There is a growing awareness on climate change (thanks to young activists like Greta), going hand in hand with the gradual declaration of Climate Emergency across the world’s cities, regions and countries. In this context, it is time to rethink our role as citizens in the great challenges of our times.
Specifically, today we will discuss how more sustainable food systems can help fighting climate change and – at the same time – support rural societies.
What is the link between our food systems, climate change, and the rural world?
Eating is one of the most basic activities of our daily lives. We eat multiple times a day, and the food consumed causes certain impacts, both environmental and social, depending on factors such as the production model, the distance between producer and consumer, levels of waste, and the season.
So, there’s a big sustainability difference between consuming a cheese produced by shepherds whose goats graze under cork oaks in the Sierra de Espadán, and an orange produced through monoculture and out of season in South Africa.
We tend to choose the cheapest food, which unfortunately rarely matches what is most environmentally sustainable or socially just. The first example, of extensive livestock grazing in the Espadán, is a product of proximity, produced in harmony with the natural environment, supporting the local economy and giving rise to multiple ecosystem services (such as the maintenance of biodiversity, prevention of forest fires and conservation of attractive landscapes). Its environmental impact is low, and allows rural inhabitants to earn an income without having to move to the city, thus avoiding rural depopulation. Here you have a very interesting video from the University of Vic, explaining more about the benefits of extensive livestock.
In contrast, the example of South African oranges reflects a product from far away, requiring colossal quantities of water, fertilizers, pesticides and energy for its production and transport, and causes an enormous environmental impact through an intensive use of resources. Moreover, it does not benefit society: on one hand, the multinationals keep most of the profit, not the South African producers themselves, and, on the other hand, it negatively affects the traditional and local producers in Valencia by creating unfair competition with the lower prices. In other words, it negatively affects the Spanish countryside, leading (among others) to the abandonment of traditional activities. Here is an article telling more about the issue.
So, what can I do to fight climate change – and the challenges of the rural world – through my food choices?
There are many articles explaining how to fight climate change through food choices (look for example at this very useful article) but they rarely relate to the rural world. Fortunately, it is based on very similar principles because, after all, true environmental sustainability is linked to social justice. Here we share three tips that you can start applying immediately to your daily diet:
- Buy local or kilometre 0 products. To give you a few examples, you can buy them through local product/craft markets, direct sales by producers, or initiatives such as SlowFood and Venda de Proximitat.

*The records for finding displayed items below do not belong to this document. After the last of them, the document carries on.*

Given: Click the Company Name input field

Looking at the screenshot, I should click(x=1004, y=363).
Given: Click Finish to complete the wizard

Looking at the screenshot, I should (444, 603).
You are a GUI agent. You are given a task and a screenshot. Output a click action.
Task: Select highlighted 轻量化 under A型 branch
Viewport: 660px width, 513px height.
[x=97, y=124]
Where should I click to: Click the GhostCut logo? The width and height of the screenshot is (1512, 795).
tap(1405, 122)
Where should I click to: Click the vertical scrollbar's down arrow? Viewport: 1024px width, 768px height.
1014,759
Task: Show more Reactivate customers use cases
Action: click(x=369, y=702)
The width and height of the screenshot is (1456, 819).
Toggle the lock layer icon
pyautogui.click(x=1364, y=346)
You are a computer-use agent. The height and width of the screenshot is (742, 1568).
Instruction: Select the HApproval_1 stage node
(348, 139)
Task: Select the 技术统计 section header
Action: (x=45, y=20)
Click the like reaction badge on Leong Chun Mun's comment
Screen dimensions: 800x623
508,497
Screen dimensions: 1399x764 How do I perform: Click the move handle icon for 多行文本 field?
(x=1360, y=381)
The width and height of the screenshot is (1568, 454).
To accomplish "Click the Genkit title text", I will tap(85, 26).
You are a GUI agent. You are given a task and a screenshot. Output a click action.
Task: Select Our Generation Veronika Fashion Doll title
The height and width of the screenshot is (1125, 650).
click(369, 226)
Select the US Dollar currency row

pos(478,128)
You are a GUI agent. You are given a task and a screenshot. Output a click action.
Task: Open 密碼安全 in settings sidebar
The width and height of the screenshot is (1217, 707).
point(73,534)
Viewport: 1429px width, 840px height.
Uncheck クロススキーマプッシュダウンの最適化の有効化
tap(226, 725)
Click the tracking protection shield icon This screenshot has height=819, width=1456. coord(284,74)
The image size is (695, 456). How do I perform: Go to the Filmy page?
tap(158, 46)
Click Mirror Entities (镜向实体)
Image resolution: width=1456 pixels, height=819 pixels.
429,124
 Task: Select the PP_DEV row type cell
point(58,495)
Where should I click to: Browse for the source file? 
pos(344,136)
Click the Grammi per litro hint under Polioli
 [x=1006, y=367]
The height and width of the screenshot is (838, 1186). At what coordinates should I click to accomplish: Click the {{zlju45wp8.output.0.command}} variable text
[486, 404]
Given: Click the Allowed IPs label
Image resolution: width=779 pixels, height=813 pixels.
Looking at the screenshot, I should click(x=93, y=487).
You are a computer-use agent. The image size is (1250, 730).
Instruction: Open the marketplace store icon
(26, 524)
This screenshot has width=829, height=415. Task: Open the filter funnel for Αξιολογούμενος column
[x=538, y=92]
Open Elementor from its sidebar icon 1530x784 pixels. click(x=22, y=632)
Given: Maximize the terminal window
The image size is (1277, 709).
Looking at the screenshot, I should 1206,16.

- Consume products with distinctive labels showing their environmental and social commitment, such as those products produced ecologically or in certain territories (such as Parcs Naturals de la Comunitat Valenciana), play a key role in preventing forest fires (such as Ramats de Foc), or even promote coexistence with large carnivores (such as Pastando con Lobos).
- If you want to eat animal products, make sure they are produced extensively. There are two very interesting initiatives, DeYerba and QueRed with maps so you can find meat and dairy producers from extensive farming systems.
To end, we share this phrase to reflect upon: “every time you spend money, you are casting a vote for the kind of world you want” (Anna Lappe). Every time you buy a local product, produced sustainably and by rural people, you are not only creating a smaller ecological footprint. You are also helping farmers, shepherds, and small producers to obtain an income allowing them to have a decent life in rural areas.
Isabeau Ottolini, Environmental Scientist, October 2019.